*** Block opens ***
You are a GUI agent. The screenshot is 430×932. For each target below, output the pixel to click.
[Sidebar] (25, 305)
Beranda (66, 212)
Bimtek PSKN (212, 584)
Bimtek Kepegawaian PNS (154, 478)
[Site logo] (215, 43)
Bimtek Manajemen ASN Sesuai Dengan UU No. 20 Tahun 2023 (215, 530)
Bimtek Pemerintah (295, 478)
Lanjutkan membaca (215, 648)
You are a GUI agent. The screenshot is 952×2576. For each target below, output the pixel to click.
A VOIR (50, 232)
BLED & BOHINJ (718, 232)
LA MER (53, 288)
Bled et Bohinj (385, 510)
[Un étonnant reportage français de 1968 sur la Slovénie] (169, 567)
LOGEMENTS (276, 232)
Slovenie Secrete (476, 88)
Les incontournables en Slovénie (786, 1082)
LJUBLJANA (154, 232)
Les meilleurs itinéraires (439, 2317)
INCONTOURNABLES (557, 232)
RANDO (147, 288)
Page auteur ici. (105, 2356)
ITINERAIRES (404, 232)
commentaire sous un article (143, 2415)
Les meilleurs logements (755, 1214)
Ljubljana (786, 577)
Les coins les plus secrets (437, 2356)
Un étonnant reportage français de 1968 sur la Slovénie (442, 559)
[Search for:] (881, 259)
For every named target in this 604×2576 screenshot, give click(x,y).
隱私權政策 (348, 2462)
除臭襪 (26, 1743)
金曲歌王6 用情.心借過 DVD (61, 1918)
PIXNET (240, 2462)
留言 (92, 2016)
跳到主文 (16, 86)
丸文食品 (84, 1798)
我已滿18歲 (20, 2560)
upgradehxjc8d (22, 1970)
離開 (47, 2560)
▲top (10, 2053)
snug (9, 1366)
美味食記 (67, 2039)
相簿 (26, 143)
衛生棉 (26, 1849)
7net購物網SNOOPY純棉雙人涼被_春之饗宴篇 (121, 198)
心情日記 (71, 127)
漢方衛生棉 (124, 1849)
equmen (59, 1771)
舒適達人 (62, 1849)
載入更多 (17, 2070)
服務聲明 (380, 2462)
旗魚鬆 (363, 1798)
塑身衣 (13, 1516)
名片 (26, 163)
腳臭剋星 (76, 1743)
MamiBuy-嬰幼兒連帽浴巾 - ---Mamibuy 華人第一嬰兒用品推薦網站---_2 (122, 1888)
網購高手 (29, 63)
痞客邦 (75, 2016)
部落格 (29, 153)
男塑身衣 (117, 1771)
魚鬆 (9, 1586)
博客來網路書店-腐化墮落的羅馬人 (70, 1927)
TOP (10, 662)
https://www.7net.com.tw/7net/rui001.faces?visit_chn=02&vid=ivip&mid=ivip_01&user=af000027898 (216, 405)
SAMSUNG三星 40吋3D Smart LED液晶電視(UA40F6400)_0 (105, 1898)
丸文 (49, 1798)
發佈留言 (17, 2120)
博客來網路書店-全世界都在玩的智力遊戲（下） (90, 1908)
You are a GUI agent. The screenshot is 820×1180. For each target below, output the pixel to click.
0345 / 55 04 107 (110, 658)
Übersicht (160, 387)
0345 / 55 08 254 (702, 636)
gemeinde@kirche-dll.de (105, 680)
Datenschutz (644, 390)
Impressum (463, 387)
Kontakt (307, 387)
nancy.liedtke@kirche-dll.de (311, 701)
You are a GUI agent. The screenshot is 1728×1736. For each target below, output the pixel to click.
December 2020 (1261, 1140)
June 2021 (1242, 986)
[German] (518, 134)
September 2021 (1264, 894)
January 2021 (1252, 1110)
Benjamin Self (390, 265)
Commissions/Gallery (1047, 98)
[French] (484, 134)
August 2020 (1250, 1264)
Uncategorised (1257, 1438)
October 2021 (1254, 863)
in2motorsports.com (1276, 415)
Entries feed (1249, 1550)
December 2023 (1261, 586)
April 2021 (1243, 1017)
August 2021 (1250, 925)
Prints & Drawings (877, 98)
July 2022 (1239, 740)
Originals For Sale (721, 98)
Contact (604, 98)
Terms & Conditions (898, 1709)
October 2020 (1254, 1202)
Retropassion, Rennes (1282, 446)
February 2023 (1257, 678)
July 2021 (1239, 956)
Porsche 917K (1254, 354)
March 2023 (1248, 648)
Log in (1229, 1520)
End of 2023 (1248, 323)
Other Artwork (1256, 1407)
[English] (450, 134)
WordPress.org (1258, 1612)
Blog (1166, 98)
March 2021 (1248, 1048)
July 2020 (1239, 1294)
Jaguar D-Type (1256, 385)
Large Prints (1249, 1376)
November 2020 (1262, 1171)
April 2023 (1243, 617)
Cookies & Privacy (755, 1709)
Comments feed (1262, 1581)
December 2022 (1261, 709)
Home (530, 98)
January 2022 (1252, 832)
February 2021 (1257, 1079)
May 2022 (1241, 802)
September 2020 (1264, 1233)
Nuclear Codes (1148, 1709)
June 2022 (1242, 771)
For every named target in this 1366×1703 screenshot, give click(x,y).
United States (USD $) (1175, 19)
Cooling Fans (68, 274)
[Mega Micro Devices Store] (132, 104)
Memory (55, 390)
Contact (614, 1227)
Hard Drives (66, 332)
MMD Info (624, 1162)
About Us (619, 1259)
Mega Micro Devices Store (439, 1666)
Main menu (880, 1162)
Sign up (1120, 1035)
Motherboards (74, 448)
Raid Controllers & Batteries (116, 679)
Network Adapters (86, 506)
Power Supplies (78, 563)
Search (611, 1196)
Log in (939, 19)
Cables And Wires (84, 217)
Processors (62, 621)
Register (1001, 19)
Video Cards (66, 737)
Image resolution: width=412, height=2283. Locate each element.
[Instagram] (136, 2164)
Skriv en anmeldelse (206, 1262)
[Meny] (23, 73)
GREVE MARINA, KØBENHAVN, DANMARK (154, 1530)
*** Block closes ***
WORK INSTRUCTION:
Could you restate word for word the lines above from the one containing "博客來網路書店-全世界都在玩的智力遊戲（下） (90, 1908)" through the one containing "Motherboards (74, 448)", both included, and nothing else?

EXERCISE OUTPUT:
博客來網路書店-全世界都在玩的智力遊戲（下） (90, 1908)
You are a GUI agent. The screenshot is 820×1180. For each target below, output the pixel to click.
0345 / 55 04 107 (110, 658)
Übersicht (160, 387)
0345 / 55 08 254 (702, 636)
gemeinde@kirche-dll.de (105, 680)
Datenschutz (644, 390)
Impressum (463, 387)
Kontakt (307, 387)
nancy.liedtke@kirche-dll.de (311, 701)
You are a GUI agent. The screenshot is 1728×1736. For each target below, output the pixel to click.
December 2020 (1261, 1140)
June 2021 (1242, 986)
[German] (518, 134)
September 2021 (1264, 894)
January 2021 (1252, 1110)
Benjamin Self (390, 265)
Commissions/Gallery (1047, 98)
[French] (484, 134)
August 2020 (1250, 1264)
Uncategorised (1257, 1438)
October 2021 (1254, 863)
in2motorsports.com (1276, 415)
Entries feed (1249, 1550)
December 2023 (1261, 586)
April 2021 (1243, 1017)
August 2021 (1250, 925)
Prints & Drawings (877, 98)
July 2022 (1239, 740)
Originals For Sale (721, 98)
Contact (604, 98)
Terms & Conditions (898, 1709)
October 2020 (1254, 1202)
Retropassion, Rennes (1282, 446)
February 2023 (1257, 678)
July 2021 (1239, 956)
Porsche 917K (1254, 354)
March 2023 (1248, 648)
Log in (1229, 1520)
End of 2023 (1248, 323)
Other Artwork (1256, 1407)
[English] (450, 134)
WordPress.org (1258, 1612)
Blog (1166, 98)
March 2021 (1248, 1048)
July 2020 (1239, 1294)
Jaguar D-Type (1256, 385)
Large Prints (1249, 1376)
November 2020 (1262, 1171)
April 2023 (1243, 617)
Cookies & Privacy (755, 1709)
Comments feed (1262, 1581)
December 2022 (1261, 709)
Home (530, 98)
January 2022 (1252, 832)
February 2021 (1257, 1079)
May 2022 (1241, 802)
September 2020 (1264, 1233)
Nuclear Codes (1148, 1709)
June 2022 (1242, 771)
For every named target in this 1366×1703 screenshot, give click(x,y).
United States (USD $) (1175, 19)
Cooling Fans (68, 274)
[Mega Micro Devices Store] (132, 104)
Memory (55, 390)
Contact (614, 1227)
Hard Drives (66, 332)
MMD Info (624, 1162)
About Us (619, 1259)
Mega Micro Devices Store (439, 1666)
Main menu (880, 1162)
Sign up (1120, 1035)
Motherboards (74, 448)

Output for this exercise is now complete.